Wednesday, October 19, 2011

Life - One step forward, two backwards

The past couple days I've gained a little ground, then lost a bunch. I haven't had a ton of time to work on this due to other real life obligations, but I have major changes coming so I thought I'd update.




VGA
The VGA module I wrote for my Hack SoC wasn't sable enough for this project. I knew the driver had issues, but not as systemic as I had thought. I originally wrote it in VHDL based on a book I bought, and with a ton of tweaking I was able to use it for Hack.
I thought I'd be able to get it to work for this, but after 6 hours of fidgeting with it, I gave up. I started looking for other modules with different timing than mine, and I came across Steve Chamberlin's (of Big Mess of Wires fame) module. It has far less resolution than my module (less than 50%), but for this project it doesn't matter. I was able to modify my module using his counter timing and resolve much of all issues. I can render individual game boards! In the picture a single frame 16x16 board is repeated a bunch of times horizontally and vertically.

ISim
I couldn't get ISim to work properly with some of my logic. Many of my signals were displaying as unknown ("X"), even when I could verify that the synthesized version in hardware was working.
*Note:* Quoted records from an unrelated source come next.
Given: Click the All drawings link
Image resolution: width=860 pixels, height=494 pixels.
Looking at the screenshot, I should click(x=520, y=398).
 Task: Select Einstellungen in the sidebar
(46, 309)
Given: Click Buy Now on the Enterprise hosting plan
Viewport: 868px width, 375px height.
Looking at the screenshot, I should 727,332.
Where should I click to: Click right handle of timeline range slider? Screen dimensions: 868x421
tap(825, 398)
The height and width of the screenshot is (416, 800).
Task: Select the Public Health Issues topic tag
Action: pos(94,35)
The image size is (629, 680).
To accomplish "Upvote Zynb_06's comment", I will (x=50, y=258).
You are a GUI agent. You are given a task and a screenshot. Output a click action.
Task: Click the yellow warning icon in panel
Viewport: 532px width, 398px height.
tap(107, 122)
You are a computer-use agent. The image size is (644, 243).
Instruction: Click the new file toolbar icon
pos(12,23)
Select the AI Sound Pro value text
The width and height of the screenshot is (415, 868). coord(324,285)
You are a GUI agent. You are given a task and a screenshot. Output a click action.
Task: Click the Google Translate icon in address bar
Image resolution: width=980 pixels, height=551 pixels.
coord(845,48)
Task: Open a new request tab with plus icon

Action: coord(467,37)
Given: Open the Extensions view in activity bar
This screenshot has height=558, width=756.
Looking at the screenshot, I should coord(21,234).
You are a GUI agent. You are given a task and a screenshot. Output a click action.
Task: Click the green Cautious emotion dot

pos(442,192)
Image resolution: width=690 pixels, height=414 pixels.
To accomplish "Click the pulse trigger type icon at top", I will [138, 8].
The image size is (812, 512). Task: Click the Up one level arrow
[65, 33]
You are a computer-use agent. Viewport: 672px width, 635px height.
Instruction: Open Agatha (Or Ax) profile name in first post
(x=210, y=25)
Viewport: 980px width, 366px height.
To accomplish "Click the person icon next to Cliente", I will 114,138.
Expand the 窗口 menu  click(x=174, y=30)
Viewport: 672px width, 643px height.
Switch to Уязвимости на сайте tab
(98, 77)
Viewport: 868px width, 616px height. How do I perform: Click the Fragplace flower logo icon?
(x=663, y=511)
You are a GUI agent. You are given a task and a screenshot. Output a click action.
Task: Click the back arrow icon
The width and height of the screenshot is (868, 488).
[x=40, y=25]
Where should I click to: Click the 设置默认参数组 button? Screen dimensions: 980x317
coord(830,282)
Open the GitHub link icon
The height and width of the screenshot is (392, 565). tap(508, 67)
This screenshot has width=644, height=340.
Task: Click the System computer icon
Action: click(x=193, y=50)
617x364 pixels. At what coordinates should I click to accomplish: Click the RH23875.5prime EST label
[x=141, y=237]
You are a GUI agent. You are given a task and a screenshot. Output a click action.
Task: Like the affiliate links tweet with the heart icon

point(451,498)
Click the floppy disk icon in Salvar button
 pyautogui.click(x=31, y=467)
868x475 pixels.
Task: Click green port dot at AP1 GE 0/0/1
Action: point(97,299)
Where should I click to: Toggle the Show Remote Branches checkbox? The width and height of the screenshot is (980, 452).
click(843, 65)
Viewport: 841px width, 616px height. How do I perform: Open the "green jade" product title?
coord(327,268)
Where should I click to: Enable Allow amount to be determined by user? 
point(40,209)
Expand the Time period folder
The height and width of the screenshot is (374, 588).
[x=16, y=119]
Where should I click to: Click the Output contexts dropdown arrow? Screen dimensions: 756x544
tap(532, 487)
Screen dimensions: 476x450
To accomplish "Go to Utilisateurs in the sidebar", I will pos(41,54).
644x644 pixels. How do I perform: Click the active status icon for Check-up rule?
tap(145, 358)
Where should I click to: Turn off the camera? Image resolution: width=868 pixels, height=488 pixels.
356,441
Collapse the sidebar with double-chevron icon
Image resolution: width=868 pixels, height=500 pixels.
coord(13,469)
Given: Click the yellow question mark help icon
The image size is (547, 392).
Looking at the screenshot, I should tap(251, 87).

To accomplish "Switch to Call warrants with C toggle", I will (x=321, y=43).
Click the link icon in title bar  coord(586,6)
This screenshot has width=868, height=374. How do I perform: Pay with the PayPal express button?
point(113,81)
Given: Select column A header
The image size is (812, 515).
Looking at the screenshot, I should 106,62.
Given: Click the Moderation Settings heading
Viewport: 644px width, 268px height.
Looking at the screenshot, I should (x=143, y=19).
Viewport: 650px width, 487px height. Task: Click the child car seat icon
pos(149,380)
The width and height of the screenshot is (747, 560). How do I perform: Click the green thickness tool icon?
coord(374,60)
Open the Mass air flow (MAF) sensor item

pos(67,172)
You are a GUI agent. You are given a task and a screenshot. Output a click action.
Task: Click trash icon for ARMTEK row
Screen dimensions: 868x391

For instance, the above mentioned VGA module was always outputting "X" for both hsync and vsync, yet I could get my monitor to sync correctly.
From what I can tell, ISim doesn't default the values in registers to zero, but the fpga does. I fixed this by declaring 'inital' blocks everywhere, but I don't know if this is a proper solution.

Memory design
This is by far the largest issue I am having, and still the most confusing. In the version I posted last time I use large register arrays to store the Game Of Life data. I knew at the time that I would have to rewrite parts of it when I wanted to run in SRAM, but I didn't expect it to cause any other issues.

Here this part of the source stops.